Onze nachtelijke tehuiskomsten moeten in haar buurt opgemerkt zijn. Zeker is dat verleden Dinsdag een kerel van de geheime politie bij haar gekomen is en haar heeft meegedeeld dat ze een Liebhaber heeft, wiens naam hij volstrekt weten moest. Zij heeft Emmanuel gezegd, maar beweerd den familienaam [6] te ignoreeren. Daarop zei de Pourbaix[10], dat het een klerk op 't stadhuis was. Zij stond paf! Intusschen daar is tot heden, voor zooveel ik thans nog weet, niets meer van gekomen. Wij zijn echter zeer op onze hoede. Men zou haar over de grenzen kunnen zetten misschien, ofwel andere onaangename dingen toebrengen.
Als antwoord op die uitdaging zijn wij Dinsdag nacht nog eens gaan slapen. Ik bezat 0 fr.15..! 'k Weet niet, of het geen adieu-voorstelling was. 'k Hoop neen. Maar wat me ongerust maakt is, dat ze den brief dien ik haar heden morgen schreef nog niet beantwoordde, en dat zij niet aan 't venster stond, wat ik haar gevraagd heb. Misschien is de politie er weêral tusschen!
Ik eindig, tot ik beter gestemd ben. — Heb almanak ontvangen en zend eerlang geld aan Jacques Mesnil, die er puike dingen heeft ingeschreven.[11] — De boeken der Sjosseteit ter bevordering mijner verveling komen weldra.[12]
Schrijf spoedig.
Uw Mane.

Annotations

[*] 'Ruminants' (Fr.): herkauwers.
[*] 'Kwantig' (afgeleid van 'kwant'): het woord komt niet voor in het Idioticon van het Antwerpsch dialect van P.J.Cornelissen en J.B. Vervliet.
[1] Het banket van het Taalverbond op 31 januari 1891. Zie brief 1, noot 17.

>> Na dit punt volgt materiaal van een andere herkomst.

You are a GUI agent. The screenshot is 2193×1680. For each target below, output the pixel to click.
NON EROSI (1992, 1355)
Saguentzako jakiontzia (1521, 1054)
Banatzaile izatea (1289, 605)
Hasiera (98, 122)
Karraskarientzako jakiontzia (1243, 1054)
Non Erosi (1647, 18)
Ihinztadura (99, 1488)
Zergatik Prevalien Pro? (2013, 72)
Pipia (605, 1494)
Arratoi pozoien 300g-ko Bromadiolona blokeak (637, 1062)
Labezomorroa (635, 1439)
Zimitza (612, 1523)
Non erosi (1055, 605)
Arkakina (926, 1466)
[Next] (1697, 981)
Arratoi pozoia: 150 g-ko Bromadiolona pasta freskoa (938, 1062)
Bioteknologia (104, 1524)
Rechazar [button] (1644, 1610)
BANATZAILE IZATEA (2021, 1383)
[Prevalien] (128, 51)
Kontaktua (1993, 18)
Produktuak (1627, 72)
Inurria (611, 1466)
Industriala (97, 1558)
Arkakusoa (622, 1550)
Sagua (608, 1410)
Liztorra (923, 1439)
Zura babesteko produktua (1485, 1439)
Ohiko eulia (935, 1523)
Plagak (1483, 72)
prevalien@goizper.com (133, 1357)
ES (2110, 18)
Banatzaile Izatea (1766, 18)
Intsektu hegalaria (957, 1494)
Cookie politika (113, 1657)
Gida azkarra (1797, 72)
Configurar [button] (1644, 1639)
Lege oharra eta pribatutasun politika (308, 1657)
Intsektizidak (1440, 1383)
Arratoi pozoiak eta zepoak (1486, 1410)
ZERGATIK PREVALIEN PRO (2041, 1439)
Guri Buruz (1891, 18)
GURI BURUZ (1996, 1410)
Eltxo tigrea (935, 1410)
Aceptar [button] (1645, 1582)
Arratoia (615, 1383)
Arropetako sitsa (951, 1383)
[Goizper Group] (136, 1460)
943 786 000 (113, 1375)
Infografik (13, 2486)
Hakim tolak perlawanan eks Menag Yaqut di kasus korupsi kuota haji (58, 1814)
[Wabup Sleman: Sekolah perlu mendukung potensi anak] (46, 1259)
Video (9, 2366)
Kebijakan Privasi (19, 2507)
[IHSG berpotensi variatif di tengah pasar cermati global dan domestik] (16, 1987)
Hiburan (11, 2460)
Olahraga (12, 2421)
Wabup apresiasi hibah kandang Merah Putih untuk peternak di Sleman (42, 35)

[2] Dinsdag, 3 februari 1891. Het enige stuk dat men toen te Antwerpen speelde, was Lucia di Lammermoor, m.n. in het Théâtre Royal d'Anvers. [3].
[3] Lucia di Lammermoor, opera in drie bedrijven van Gaetano Donizetti, op een libretto van G. Cammarano, naar Walter Scotts roman The Bride of Lammermoor. De creatie van die opera gebeurde te Napels op 26 sept. 1835.
[4] In KA (3 febr. 1891) leest men bij de 'Vermakelijkheden': "Cirque Anversois, rue Jésus. — Cirque DITER. Tous les soirs à 8 1/4 h en pour les débuts de la troupe, grandes représentations."
[5] Citaat niet teruggevonden.
[6] De Bom dacht waarschijnlijk aan de Vlaamse schrijver en journalist Raf Verhulst.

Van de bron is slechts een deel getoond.